専任の取引主任者の設置
宅建業の取引主任者は、宅地建物取引主任者資格試験に合格後、取引主任者資格登録をして、宅建取引主任者証の交付を受けている者のことを言います。宅建業免許申請の際に設置する取引主任者は、単に試験に合格しているだけでなく、登録をしている必要がありますので注意してください。
宅建取引主任者には、事務所ごとに専任の状態で設置しなければならない専任の取引主任者と、それ以外の一般の取引主任者とがあります。専任の取引主任者でも一般の取引主任者でも重要事項説明をする業務の内容は変わりませんが、専任の取引主任者は一つの事務所に専任でいなければなりません。
では、この「専任」とはどういうことなのでしょうか。
宅建業免許において、専任とは、「常勤性」と「専従性」を満たしていることをいいます。つまり、事務所に常勤しており、宅建業に従事している必要があるのです。例えば、複数の支店で取引主任者を掛け持ちしたり、宅建業以外の仕事をしたりすることは専任の取引主任者には認められないのです。

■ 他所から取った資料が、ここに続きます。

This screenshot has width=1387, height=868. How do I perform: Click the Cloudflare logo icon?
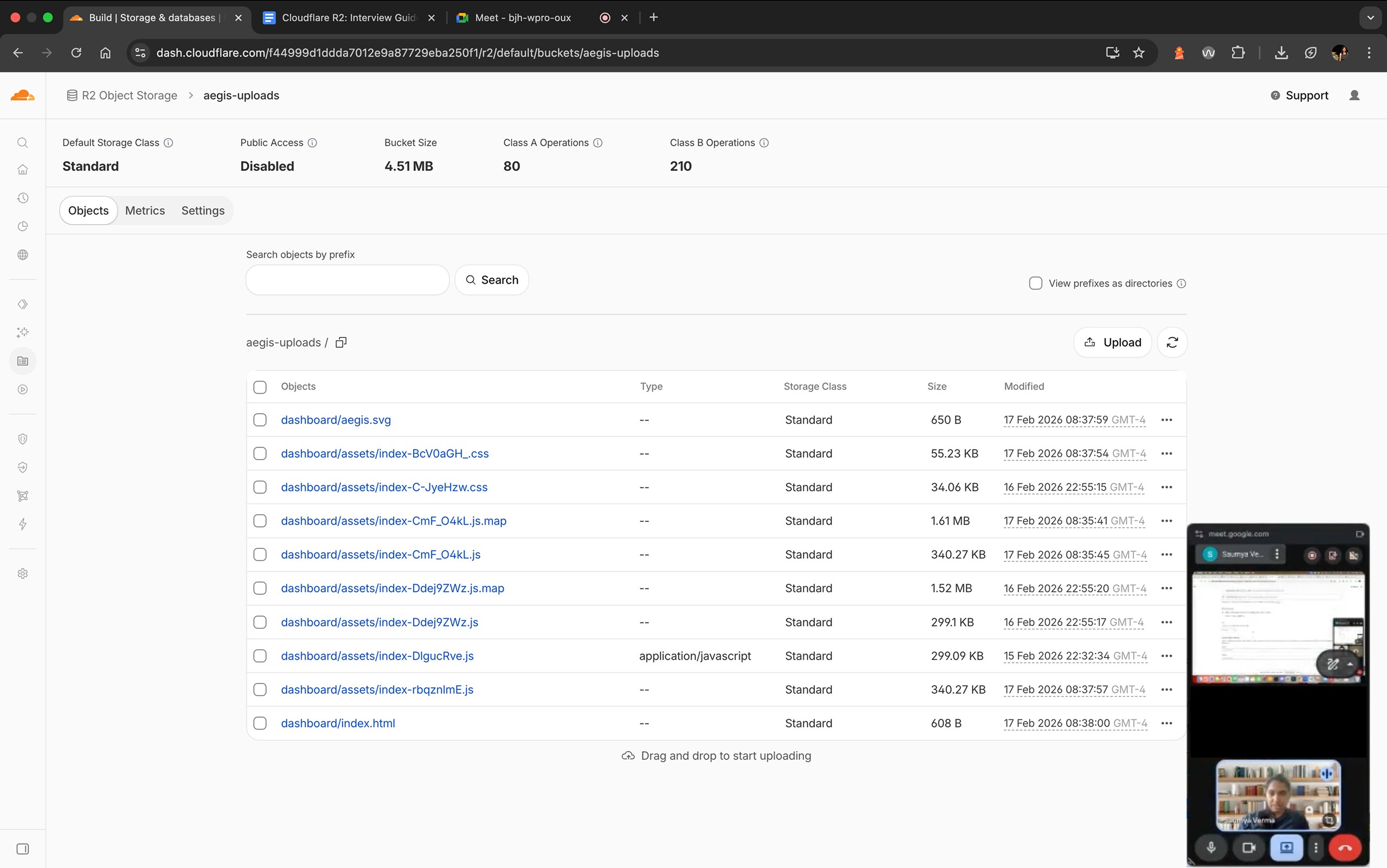(22, 95)
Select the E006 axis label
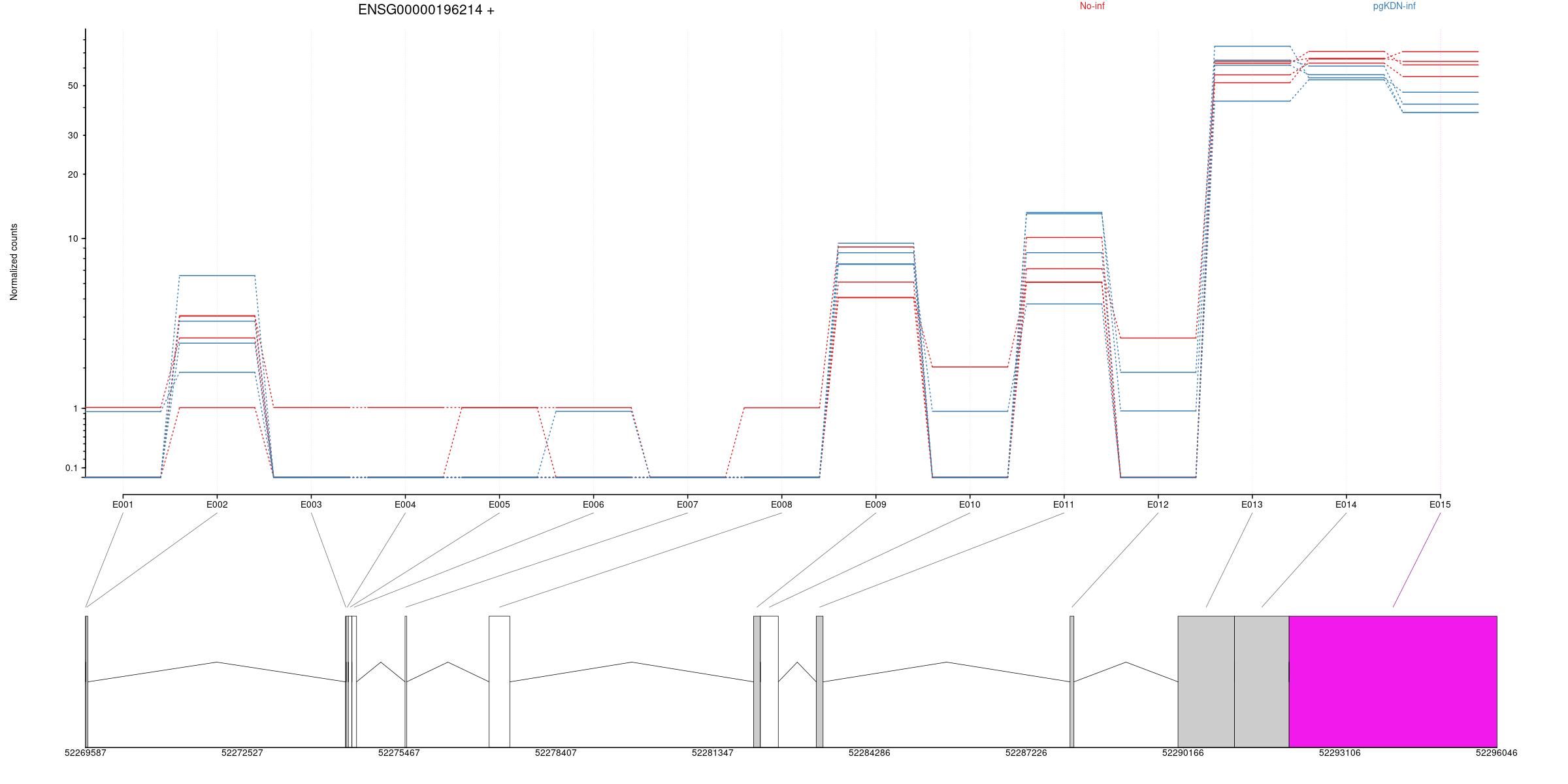 [x=593, y=504]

また、専任の取引主任者はその事務所で働く従業員数の一定数以上の割合で設置しなければなりません。この一定数は国土交通省令で定められており、現在は宅建業を営むひとつの事務所において、業務に従事する5名に1名が専任の取引主任者でなければならないとされています。専任の取引主任者が不足した場合には2週間以内に補充しなければならないことになっています。